- _To be done_
Return every line of the data below unchanged, leaving out the pictures.

- _Records shown_

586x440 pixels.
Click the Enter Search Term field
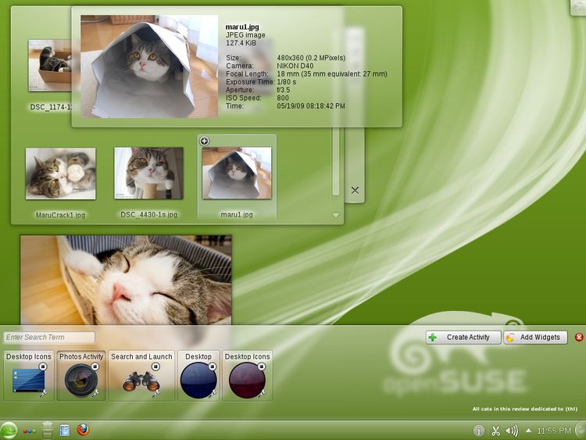[49, 338]
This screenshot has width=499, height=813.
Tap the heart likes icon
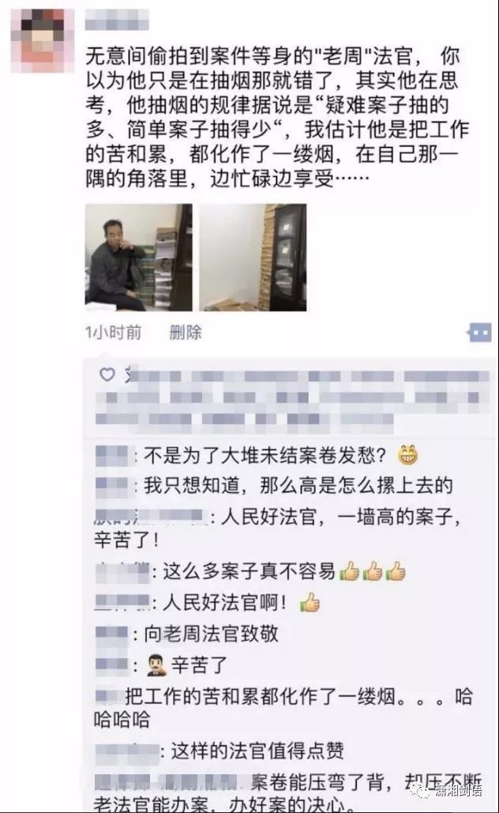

- _Solution for this task_
586x440 pixels.
Click the Enter Search Term field
[49, 338]
This screenshot has width=499, height=813.
Tap the heart likes icon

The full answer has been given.